Why does this happen?
Obesity disrupts the reproductive hormonal axis in several ways:
- Excess oestrogen: Fat tissue converts androgens to oestrogen through aromatisation. Elevated oestrogen levels disrupt the normal pulsatile release of gonadotrophin-releasing hormone (GnRH), which is required for ovulation.
- Insulin resistance: High insulin levels stimulate the ovaries to produce excess androgens, which inhibit follicle development and ovulation. This is the central mechanism in PCOS.
- Leptin dysregulation: Obesity causes leptin resistance, which disrupts the hypothalamic-pituitary-ovarian axis and suppresses luteinising hormone (LH) pulsatility.
- Chronic inflammation: Obesity-related inflammation affects ovarian function and egg quality.

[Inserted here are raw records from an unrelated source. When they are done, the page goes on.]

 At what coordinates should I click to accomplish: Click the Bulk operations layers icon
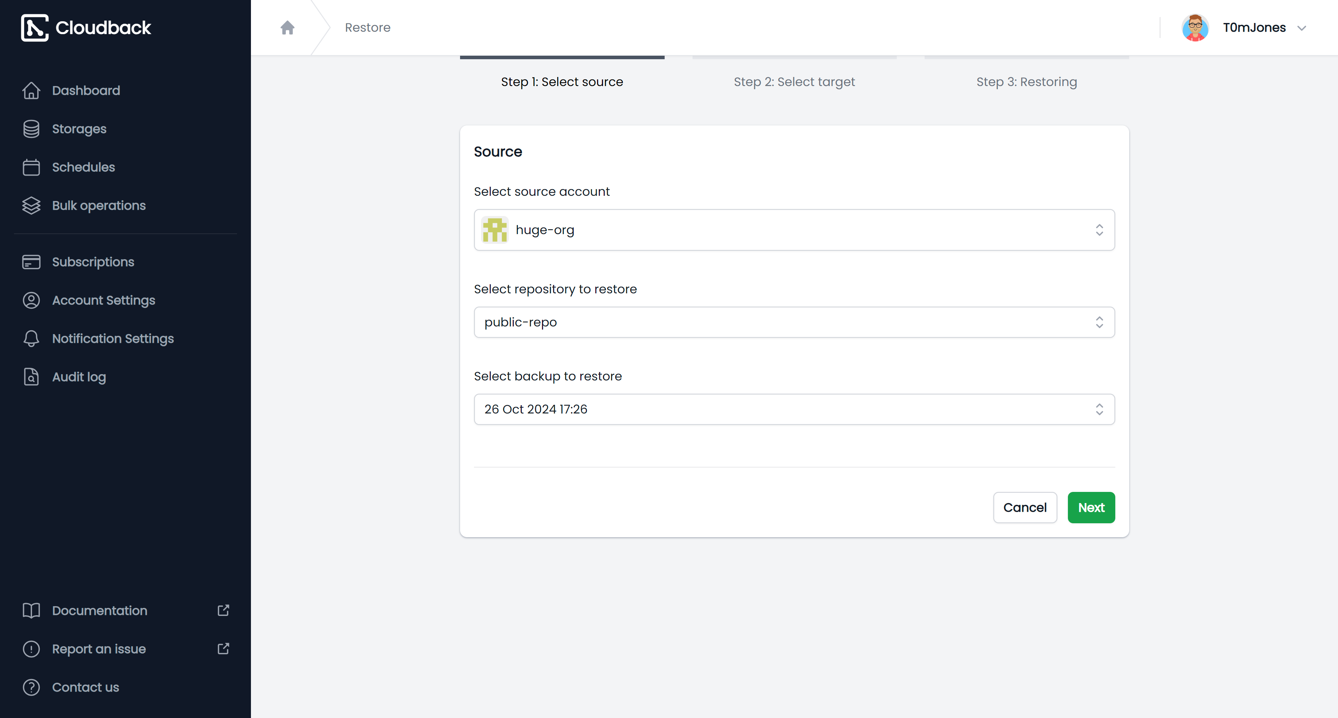click(x=31, y=206)
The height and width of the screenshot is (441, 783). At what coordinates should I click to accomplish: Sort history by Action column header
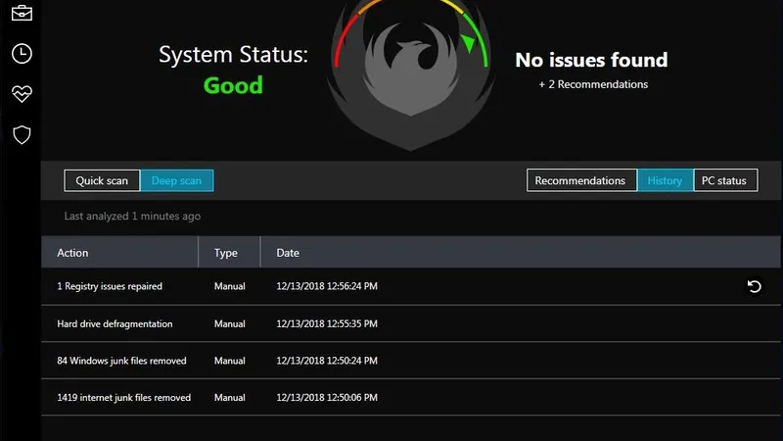73,253
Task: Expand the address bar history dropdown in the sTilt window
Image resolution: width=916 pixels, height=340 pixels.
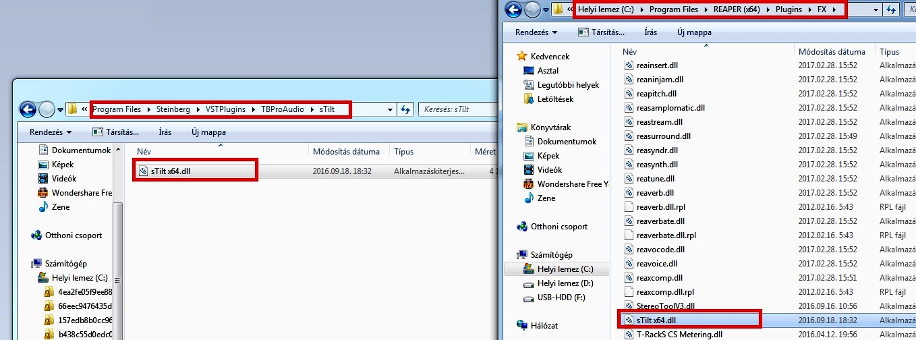Action: pos(390,109)
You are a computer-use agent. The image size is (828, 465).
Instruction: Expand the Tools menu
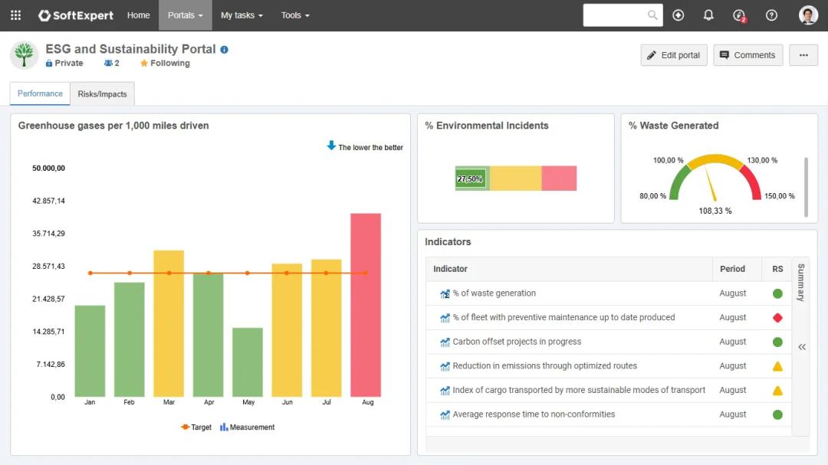point(295,15)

When significant weight loss occurs — even 5 to 10 per cent of body weight — these hormonal disruptions begin to normalise. Ovulation can resume quickly, sometimes within weeks, before the woman realises her fertility has returned.
Critical safety message: Semaglutide (Ozempic, Wegovy) and tirzepatide (Mounjaro) are contraindicated in pregnancy. The MHRA advises stopping these medications at least two months before a planned pregnancy. If you discover you are pregnant while taking a GLP-1 medication, stop the medication immediately and contact your GP or midwife.
PCOS and GLP-1 therapy
Polycystic ovary syndrome (PCOS) is the most common endocrine disorder in women of reproductive age, affecting approximately 1 in 10 women in the UK. It is characterised by irregular or absent periods, excess androgen production (causing acne and excess hair growth) and polycystic ovaries on ultrasound.
Insulin resistance is a core feature of PCOS, present in approximately 70 to 80 per cent of affected women, regardless of BMI. However, obesity significantly worsens insulin resistance and the severity of PCOS symptoms.
How weight loss helps PCOS
Weight loss of 5 to 10 per cent has been shown to:
- Restore regular ovulatory cycles in up to 50 to 60 per cent of anovulatory women with PCOS
- Reduce serum testosterone and free androgen index by 20 to 30 per cent
- Improve insulin sensitivity by 30 to 50 per cent
- Reduce hirsutism and acne severity
- Improve pregnancy rates both naturally and with assisted reproduction
Clinical evidence
Several studies have specifically examined GLP-1 receptor agonists in women with PCOS. A systematic review and meta-analysis published in the Journal of Clinical Endocrinology and Metabolism found that GLP-1 RA therapy in women with PCOS resulted in significant improvements in body weight, BMI, waist circumference, insulin resistance (HOMA-IR), testosterone levels and menstrual regularity compared with placebo or metformin alone.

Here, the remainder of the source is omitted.